Lab 11. Classes, Applicatives and More Monads

11.0 Introduction

A powerful tool for understanding classes in Haskell is the :info <class> in the ghci command line: 

>:info Eq
type Eq :: * -> Constraint -- We'll return to this a bit later :-)
class Eq a where -- Shows the blue-print of the class
  (==) :: a -> a -> Bool
  (/=) :: a -> a -> Bool
  {-# MINIMAL (==) | (/=) #-} -- The minimal requirements to be implemented by a data type
                              --          to be included in the class
  	-- Defined in ‘GHC.Classes’
instance (Eq a, Eq b) => Eq (Either a b) -- Instances of the class
  -- Defined in ‘Data.Either’
instance Eq a => Eq (Maybe a) -- Defined in ‘GHC.Maybe’
instance Eq Integer -- Defined in ‘GHC.Num.Integer’

If we look at Monad: 

>:info Monad
type Monad :: (* -> *) -> Constraint
class Applicative m => Monad m where
  (>>=) :: m a -> (a -> m b) -> m b
  (>>) :: m a -> m b -> m b
  return :: a -> m a
  {-# MINIMAL (>>=) #-}
...

We see that the only requirement for Monad to work is overriding ( »= ).

However, the catch comes from the restriction: 

 class Applicative m => Monad m ...

By looking at the Applicative: 

>:info Applicative
type Applicative :: (* -> *) -> Constraint
class Functor f => Applicative f where
  pure :: a -> f a
  (<*>) :: f (a -> b) -> f a -> f b
  GHC.Base.liftA2 :: (a -> b -> c) -> f a -> f b -> f c
  (*>) :: f a -> f b -> f b
  (<*) :: f a -> f b -> f a
  {-# MINIMAL pure, ((<*>) | liftA2) #-}

We see that besides $ ( >>= ) $, we need pure and $ ( <*> ) $.

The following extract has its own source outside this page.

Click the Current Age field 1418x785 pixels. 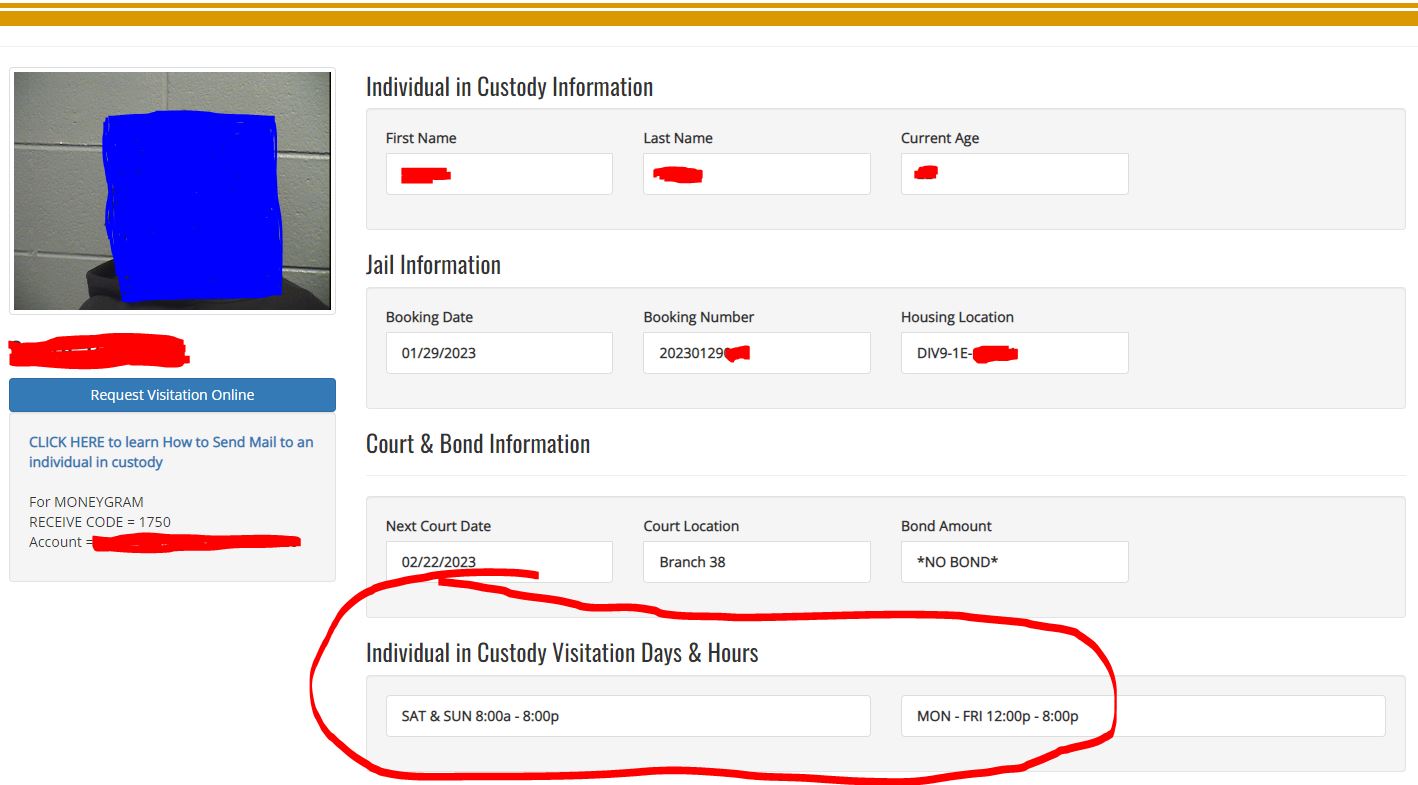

If we recall the definitions from the previous laboratory: 

instance Applicative Foo where
  pure = return
  ff <*> fx = ff >>= (\f -> fx >>= (\x -> return (f x)))

We see that pure and (<*>) are implemented using return and ( »= ), the actual needs to implement a Monad.

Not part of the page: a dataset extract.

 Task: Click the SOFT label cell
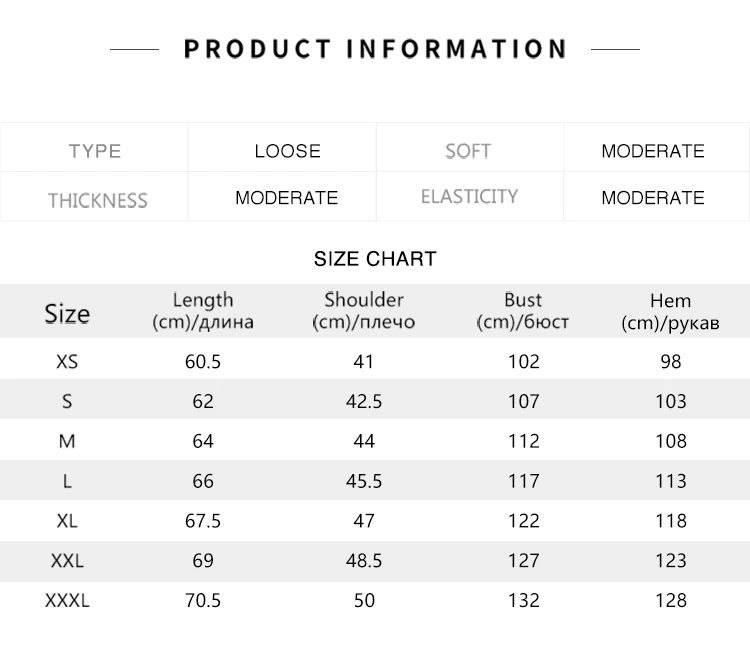pos(470,147)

However, it might initially be curious how we implement the functions of a class deemed mandatory for another with calls from the latter. This is due to the ad-hoc polymorphism in Haskell and the language's recursive nature (recall the linked definitions between $(==)$ and $(/=)$). And historically, Monad was added before Applicative in Haskell, so this assures backwards compatibility.

However, as you will see in the next exercises, you can first implement the instance for Applicative and use its functions to derive Monad.

11.1. Tasks

For the following exercises: Define the data structure and instances for Eq, Show, Functor, Applicative (in 2 ways from scratch and based on Monad) and Monad (in 2 ways from scratch and based on Applicative) for the following:

1. data MyList a = …

2. data MyTree a = …

3. data MyMaybe a = …

4. data MyPair a b = …

As you can see from :info, the type for our classes is unary (type Class :: * → Constraint), meaning that they expect to add just another type as parameter, as in MyList that expects and a.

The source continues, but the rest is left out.